Le parti socialiste comprenant des patrons dans son sein, nous ne pouvons faire alliance avec lui. Rappelez-vous la division qui existait à la Bourse du Travail, dans les diverses écoles socialistes. L'accouplement est prématuré car on risquerait de réveiller des haines qui ne seraient pas profitables qu'à la bourgeoisie, les socialistes auraient à faire une œuvre de salubrité. Renard a encore dit que l'anti-militarisme était une question politique ; mais, dans toutes les grèves, nous trouvons des soldats contre nous. Nous sommes obligés de prendre des décisions contre cet état de fait. Voilà pourquoi la question anti-militariste n'est pas politique, mais économique. Nous ne voulons plus faire de révolution politique (où nous ne faisons que changer de maîtres), mais une révolution économique.

Les syndicats ne doivent pas rester dans la légalité. Le syndicat ne doit pas être une œuvre de conservation sociale, mais une œuvre de destruction capitaliste. Il est nécessaire de sortir de la légalité, car la classe capitaliste met immédiatement ses tribunaux au service de la légalité ; plus un état est corrompu, plus on y fait de lois.

Au début de la C. G. T., les socialistes n'avaient pas tant de sollicitude pour la classe ouvrière. Nous avons le droit de nous méfier : nous sommes une force, on compte avec nous ; nous sommes d'accord et nous ne faisons pas cet accouplement prématuré.
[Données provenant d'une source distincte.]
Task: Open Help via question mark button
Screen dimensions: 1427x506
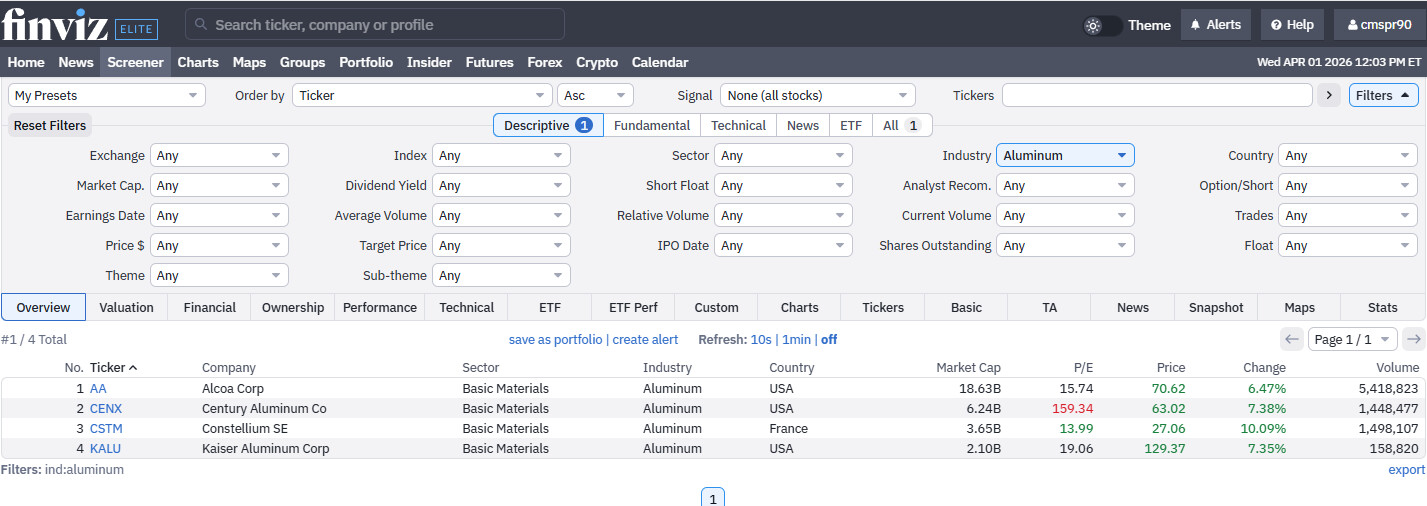Action: pos(1292,25)
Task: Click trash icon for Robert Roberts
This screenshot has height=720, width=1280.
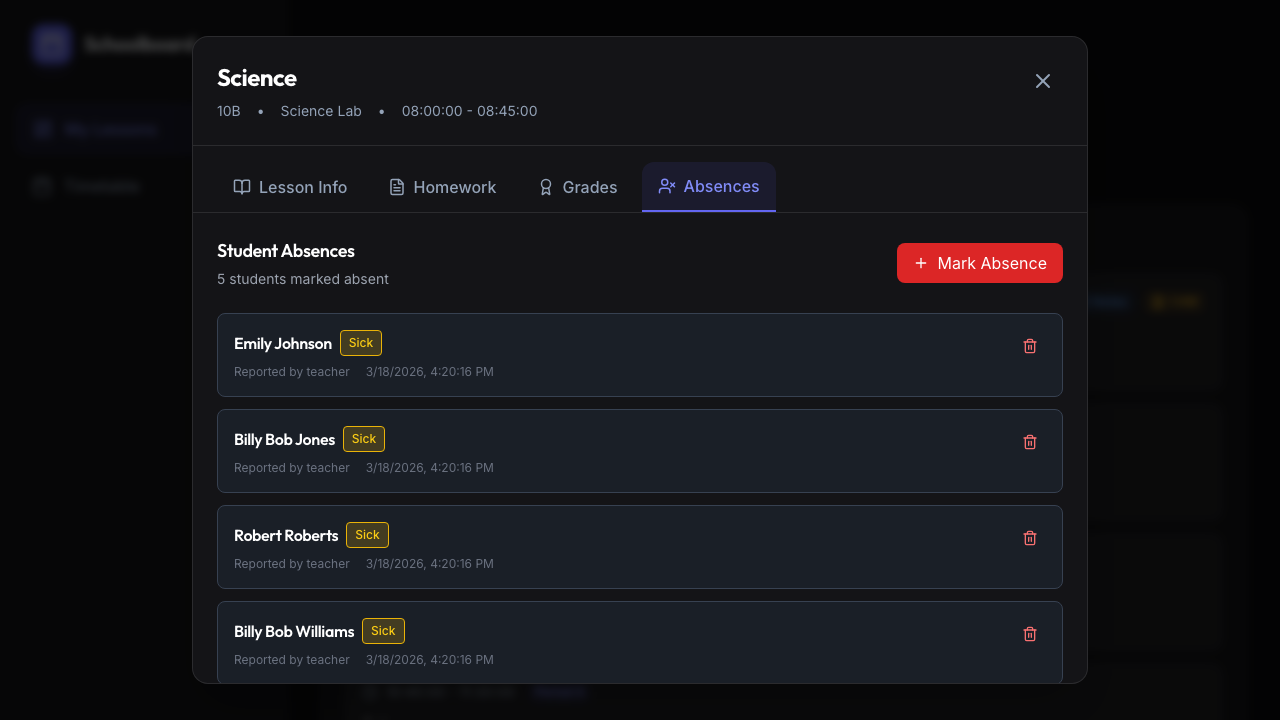Action: point(1030,538)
Il termine en lisant l'ordre du jour suivant :

 " Considérant que tous les partis politiques, même le Parti socialiste unifié, ne sont, avant tout, que des groupements d'opinions ayant un but primordial, celui de faire élire des membres au Parlement ;
Que, dans ces groupes d'affinités, la lutte de classe, base fondamentale du syndicalisme révolutionnaire s'y trouve anéantie par le fait que, patrons  millionnaires et prolétaires affamés s'y rencontrent forcément d'accord, parce que, combattant au même plan pour un programme commun ;

Tandis que le syndicat, groupement exclusivement d'intérêts, ne réunit que les éléments d'une même classe en vue d'une transformation économique, primant toute opinion philosophique, et qui supprimera la classe exploitrice et dirigeante ;
Attendu qu'il découle clairement de ces constatations qu'il existe un antagonisme profond qui s'oppose à toute relation, à toute entente réciproque entre le syndicat ouvrier révolutionnaire et le parti politique ;

Le Congrès, vu les articles fondamentaux de la Confédération générale du Travail et la neutralité politique que doit conserver tout syndicat confédéré, se prononce catégoriquement contre tout rapprochement ou rapports, quels qu'ils soient, entre la C. G. T. et un parti politique quelconque. "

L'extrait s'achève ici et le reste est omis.